• [Dataset content]:
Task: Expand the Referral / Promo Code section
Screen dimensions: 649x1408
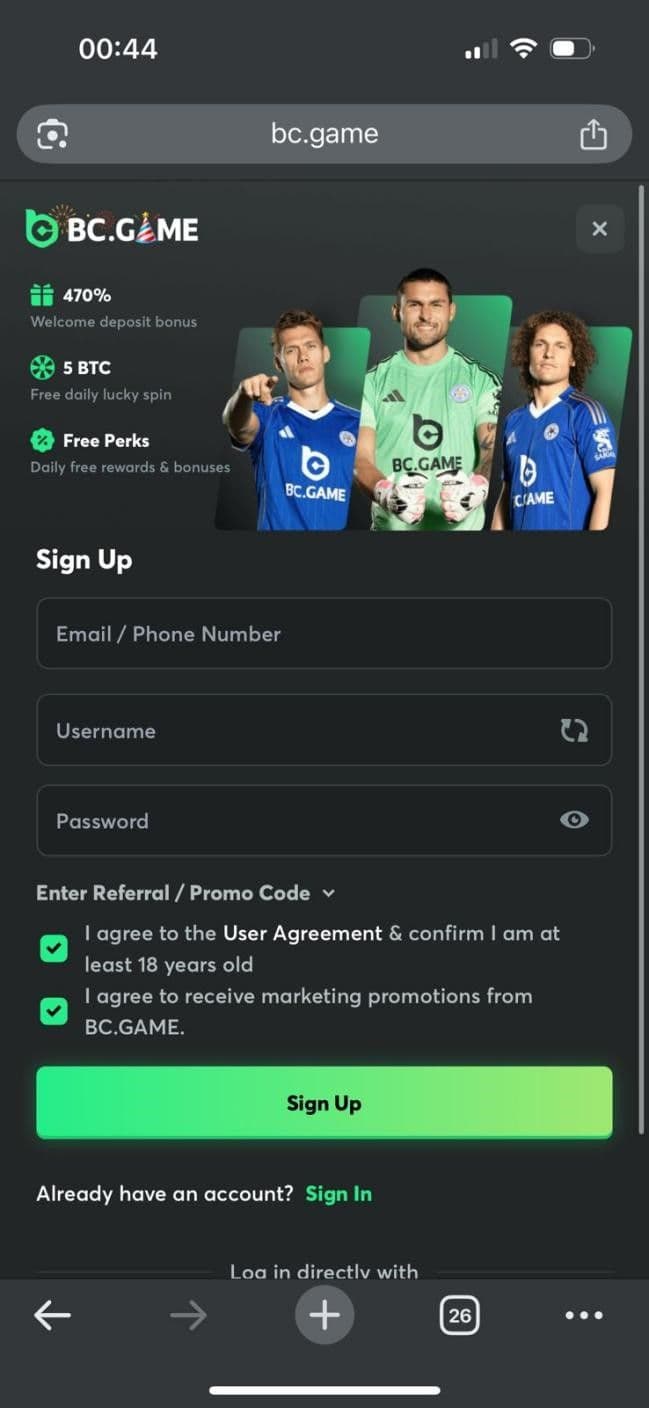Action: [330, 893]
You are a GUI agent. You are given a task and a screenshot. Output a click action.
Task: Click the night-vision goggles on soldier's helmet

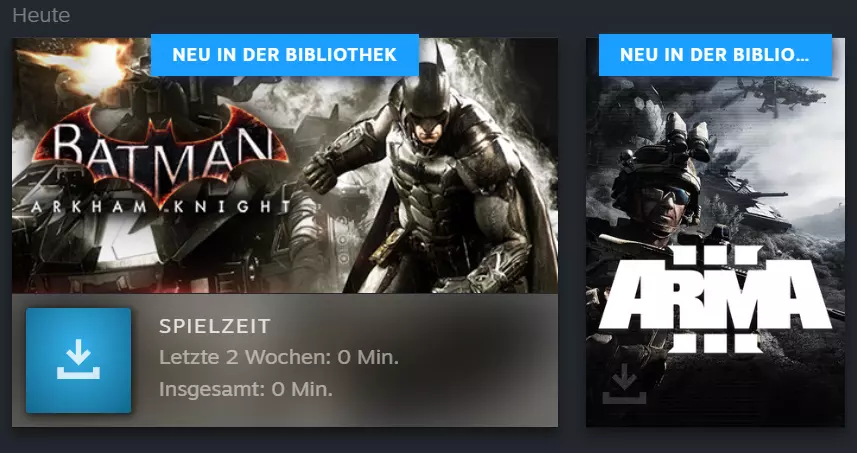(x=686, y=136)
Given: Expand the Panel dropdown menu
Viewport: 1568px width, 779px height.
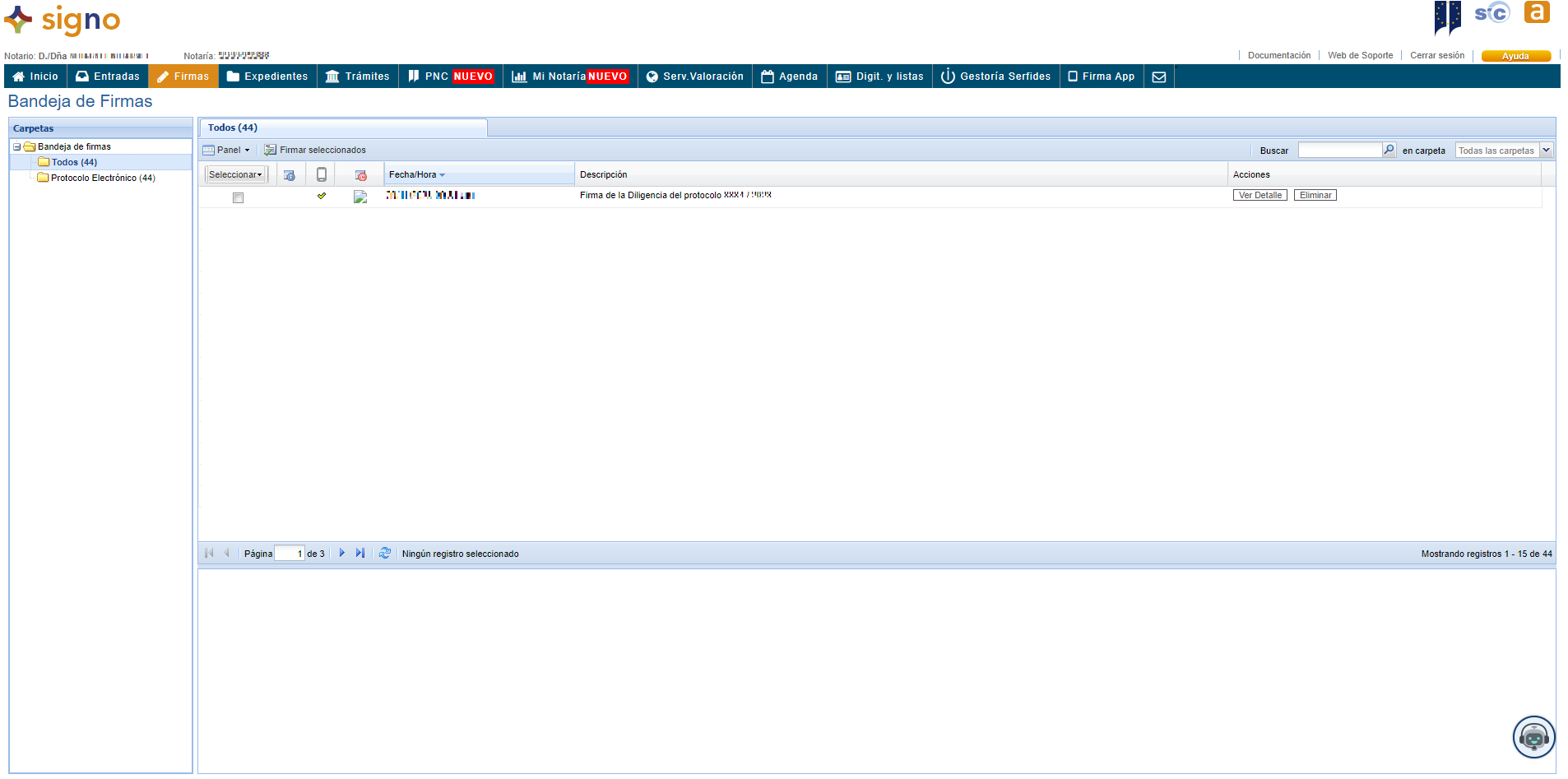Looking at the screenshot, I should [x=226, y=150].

• [What you will do]: Reproduce the entries word for word from the line containing "You are a GUI" through the end of the entries, and leave the pictures out of your answer.

• [Written answer]:
You are a GUI agent. You are given a task and a screenshot. Output a click action.
Task: Click the night-vision goggles on soldier's helmet

(x=686, y=136)
Given: Expand the Panel dropdown menu
Viewport: 1568px width, 779px height.
Looking at the screenshot, I should [x=226, y=150].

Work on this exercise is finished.